JOB: Reproduce every one of the following items without any alteration.

Dataset rows:
☆ ☆ ☆ ☆

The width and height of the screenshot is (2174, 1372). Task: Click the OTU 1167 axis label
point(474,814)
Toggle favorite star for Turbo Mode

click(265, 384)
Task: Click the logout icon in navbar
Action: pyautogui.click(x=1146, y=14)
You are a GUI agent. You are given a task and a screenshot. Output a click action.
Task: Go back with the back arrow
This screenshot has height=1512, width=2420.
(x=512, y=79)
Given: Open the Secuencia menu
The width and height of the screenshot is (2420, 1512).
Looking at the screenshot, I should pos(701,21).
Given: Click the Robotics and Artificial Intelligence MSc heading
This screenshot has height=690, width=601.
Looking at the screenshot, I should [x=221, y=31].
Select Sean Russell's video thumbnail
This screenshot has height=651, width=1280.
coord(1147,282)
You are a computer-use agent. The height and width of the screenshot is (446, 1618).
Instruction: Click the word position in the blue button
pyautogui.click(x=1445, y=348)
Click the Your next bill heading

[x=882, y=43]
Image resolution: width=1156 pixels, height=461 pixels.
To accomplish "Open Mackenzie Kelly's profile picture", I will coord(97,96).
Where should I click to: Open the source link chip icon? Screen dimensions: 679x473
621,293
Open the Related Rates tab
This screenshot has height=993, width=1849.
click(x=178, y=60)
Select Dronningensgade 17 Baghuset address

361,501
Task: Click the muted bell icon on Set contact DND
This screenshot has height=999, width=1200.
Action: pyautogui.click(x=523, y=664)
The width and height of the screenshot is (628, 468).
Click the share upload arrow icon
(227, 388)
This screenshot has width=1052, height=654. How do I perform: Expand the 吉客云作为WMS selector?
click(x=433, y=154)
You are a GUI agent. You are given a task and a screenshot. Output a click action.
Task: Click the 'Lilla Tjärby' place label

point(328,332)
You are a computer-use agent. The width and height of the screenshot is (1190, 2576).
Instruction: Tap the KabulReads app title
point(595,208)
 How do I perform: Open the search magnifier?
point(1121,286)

☆ ☆ ☆ ☆

SOLUTION BELOW:
The width and height of the screenshot is (2174, 1372). Task: Click the OTU 1167 axis label
point(474,814)
Toggle favorite star for Turbo Mode

click(265, 384)
Task: Click the logout icon in navbar
Action: pyautogui.click(x=1146, y=14)
You are a GUI agent. You are given a task and a screenshot. Output a click action.
Task: Go back with the back arrow
This screenshot has height=1512, width=2420.
(x=512, y=79)
Given: Open the Secuencia menu
The width and height of the screenshot is (2420, 1512).
Looking at the screenshot, I should pos(701,21).
Given: Click the Robotics and Artificial Intelligence MSc heading
This screenshot has height=690, width=601.
Looking at the screenshot, I should [x=221, y=31].
Select Sean Russell's video thumbnail
This screenshot has height=651, width=1280.
coord(1147,282)
You are a computer-use agent. The height and width of the screenshot is (446, 1618).
Instruction: Click the word position in the blue button
pyautogui.click(x=1445, y=348)
Click the Your next bill heading

[x=882, y=43]
Image resolution: width=1156 pixels, height=461 pixels.
To accomplish "Open Mackenzie Kelly's profile picture", I will coord(97,96).
Where should I click to: Open the source link chip icon? Screen dimensions: 679x473
621,293
Open the Related Rates tab
This screenshot has height=993, width=1849.
click(x=178, y=60)
Select Dronningensgade 17 Baghuset address

361,501
Task: Click the muted bell icon on Set contact DND
This screenshot has height=999, width=1200.
Action: pyautogui.click(x=523, y=664)
The width and height of the screenshot is (628, 468).
Click the share upload arrow icon
(227, 388)
This screenshot has width=1052, height=654. How do I perform: Expand the 吉客云作为WMS selector?
click(x=433, y=154)
You are a GUI agent. You are given a task and a screenshot. Output a click action.
Task: Click the 'Lilla Tjärby' place label

point(328,332)
You are a computer-use agent. The width and height of the screenshot is (1190, 2576).
Instruction: Tap the KabulReads app title
point(595,208)
 How do I perform: Open the search magnifier?
point(1121,286)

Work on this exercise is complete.